[Cryptography] Smart electricity meters can be dangerously insecure, warns expert

Arnold Reinhold agr at me.com
Mon Jan 16 08:06:54 EST 2017


> On Jan 14, 2017, at 4:05 PM, Ian G <iang at iang.org> wrote:
> 
> 
> 
> On 04/01/2017 16:41, Arnold Reinhold wrote:
>> Late last century I had a gig at Foxboro Corporation, a well-respected manufacturer of industrial instrumentation and control systems. The stuff I was working on was electronic and computer based, but they had been in business since 1908 and had developed many intricate, mechanical and pneumatic sensors and control systems, which they still supported. After the Iran-Iraq war, Foxboro got a flood or orders for the older, non-electronic devices from refineries and chemical plants in the Middle East because they had proved more resilient in war time than the newer electronic systems. We need to heed that lesson in the context of cyberwar.
> 
> Were the failures due to electrical failures?  Or was there a specific cyber attack element that was taking out the gear?
> 

As far as I know there was no cybersecurity in industrial controls back then, hence the effectiveness of Stuxnet. And it wasn’t just electrical failures, it was overall robustness in situations where refineries and the like came under conventional attack (bombs, shelling). The mechanical stuff was more likely to keet working and could be more easily repaired after an attack. 

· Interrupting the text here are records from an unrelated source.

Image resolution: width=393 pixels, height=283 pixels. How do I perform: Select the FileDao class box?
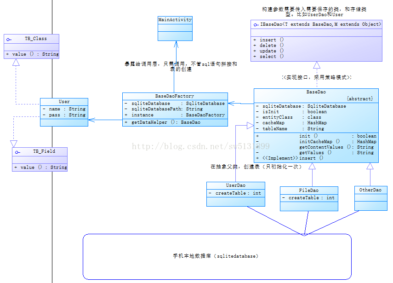click(309, 199)
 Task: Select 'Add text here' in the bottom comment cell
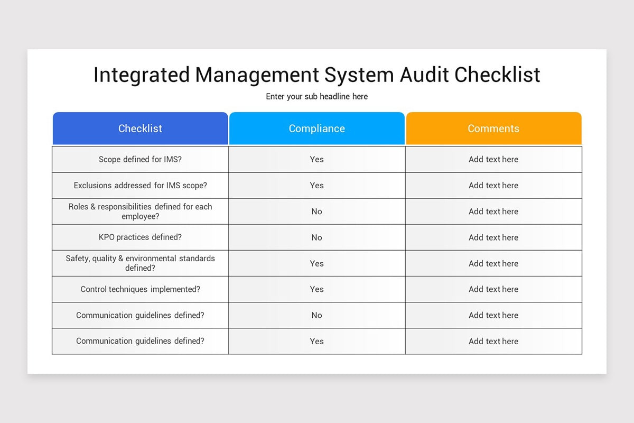point(493,341)
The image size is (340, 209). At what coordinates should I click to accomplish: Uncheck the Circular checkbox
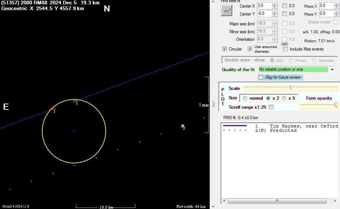click(x=225, y=49)
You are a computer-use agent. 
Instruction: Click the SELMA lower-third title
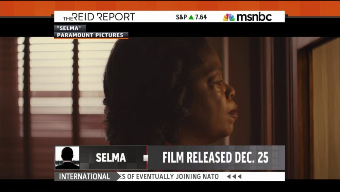click(111, 158)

>> More to the point, however:
>> 
>>> So ... I think the power guys are just out of their depths here.  It'll take a while for them to develop the necessary expertise to integrate modern processors properly.
>>>                                                
>> One skill essential to any good engineer is knowing when you are out of your depth and finding engineering resources with the necessary skills. So in this regard the power guys are likely in better shape than the vast majority of commercial, government and non-profit enterprises, who have few if any traditional engineers on the payroll, and probably none in management. (I’m not counting the IT department, which every enterprise has.) The problem I see is where does our power engineer go to to get reliable advice on a security design? There is so much snake-oil security out there. Vendors have their products to sell, right or wrong, government security agencies want to protect their offensive capabilities, standards bodies are not specialized in computer security and treat it as one more chapter in stove-piped specs. Who would you recommend?
> 
> I recommend the good engineer acquire the necessary skills and do it herself.
> 
> Because of the issues you (and Peter and Jerry) list, the success rate of outsourcing to experts isn't high, so can a good engineer learn enough to leap a rather low bar?  Typically, yes.  Is it state of the art?  No.  Is state of the art available?  No.
> 
> Is the alternate a secure system, or a standards system that delivers too late and too little, or nothing?
> 
> What's the compromise?  Typically, it takes a couple of good engineers to put together a cheap & cheerful security protocol for a narrow use case.  Or it takes an industry to make a standard that's over generalised and introduces security impedance mismatches so it typically can't also ever meet state of the art.  Clear economics point to "do it yourself.”
> 

I’ve seen too many bad security products designed by people who thought they knew enough, but didn’t, to accept telling engineers to "do it yourself” as the answer to the question I posed. Your right that industry standards tend to be too late and too bloated, (and possibly sabotaged by state actors). I think we need some sort of professional organization to develop lighter weight standards  that can become components in engineered systems. NaCl is a start. But why not develop a few simple use cases, e.g. simple machine to machine message passing, and designing solutions around them?